Coronary artery bypass surgery is a procedure to treat coronary artery disease (CAD), the narrowing and hardening of arteries caused by plaque accumulation. Less invasive alternatives exist, including the hybrid bypass, which uses a smaller incision through the rib cage, and totally endoscopic coronary bypass surgery, during which robotic arms are inserted through small incisions in the chest. While these procedures are safer and provide a faster, easier recovery period, they are not yet widely available. The more invasive coronary artery bypass graft (CABG), the most common form of coronary artery bypass surgery, is likely to be required for most patients.

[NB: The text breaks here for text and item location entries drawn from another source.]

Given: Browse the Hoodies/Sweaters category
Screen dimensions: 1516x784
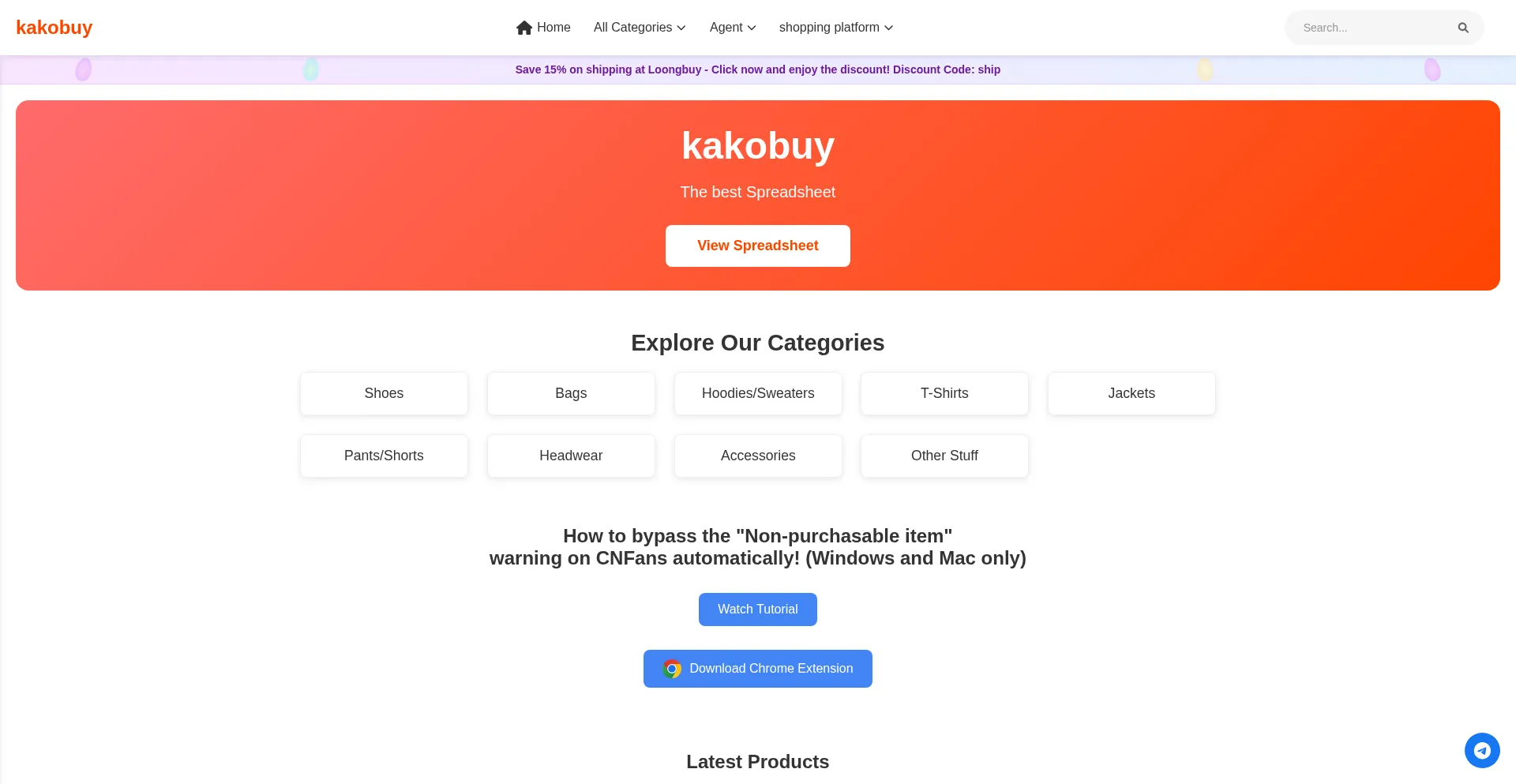Looking at the screenshot, I should (758, 393).
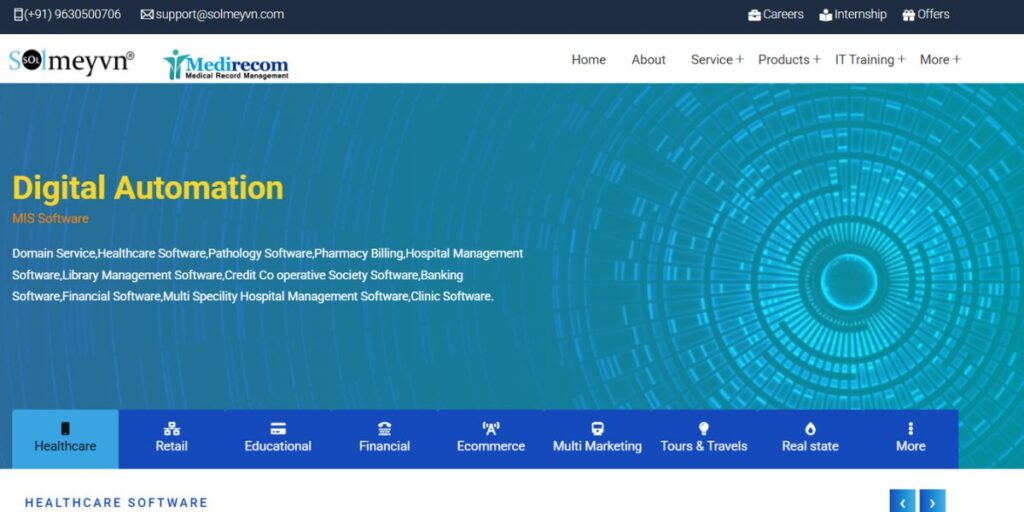This screenshot has height=512, width=1024.
Task: Open the IT Training dropdown
Action: 869,60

When detected early, coronary artery disease can often be treated successfully with dietary changes, smoking cessation, regular exercise, and medication. Even more advanced disease can be treated by the addition of less aggressive procedures such as angioplasty to clear the blockage, and placement of a stent to keep the artery open. If these measures fail or the disease is already advanced when it is discovered, then CABG is often performed.

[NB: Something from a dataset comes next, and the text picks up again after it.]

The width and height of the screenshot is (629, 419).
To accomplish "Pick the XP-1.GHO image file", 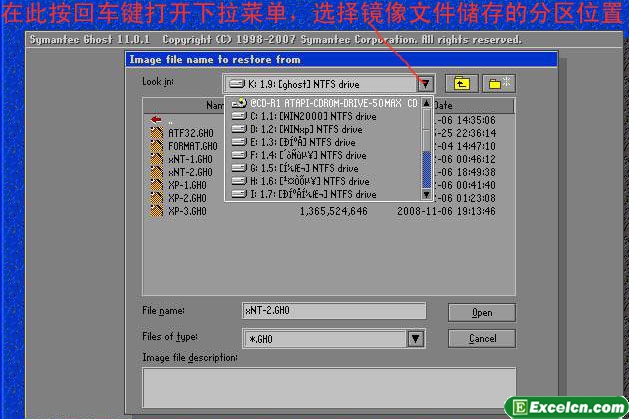I will pyautogui.click(x=187, y=185).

Coronary artery bypass surgery is a highly invasive procedure that requires general anesthesia. Throughout the operation, medications are administered to help protect the patient and ensure surgical success. The surgeon opens the chest using a long midline incision, divides the sternum, and places surgical implements to pry the muscles and bones apart and allow full access to the heart.
The surgeon harvests a donor vessel from the patient's leg or chest and prepares the patient's heart for placement on the heart-lung bypass machine. While the patient is on the bypass machine, the heart is stopped. The surgeon grafts in the donor vessel around the area of the blockage in the artery. The grafted vessel bypasses the damaged artery so that oxygen-rich fresh blood can be delivered to the heart.
Once the grafts are complete, measures are then taken to start the heart pumping again. The chest is then closed, which involves reconnecting the sternum and wiring it into place. The wound is stapled and/or sutured and bandaged.
The hospital stay is usually five to seven days. Recovery from the surgery can take several months, but most patients can return to work in four to six weeks. Most patients experience relief from CAD-related chest pain and shortness of breath, but some continue to experience these symptoms. Coronary artery bypass surgery cannot prevent recurrence of CAD. Lifestyle changes and medication are still needed.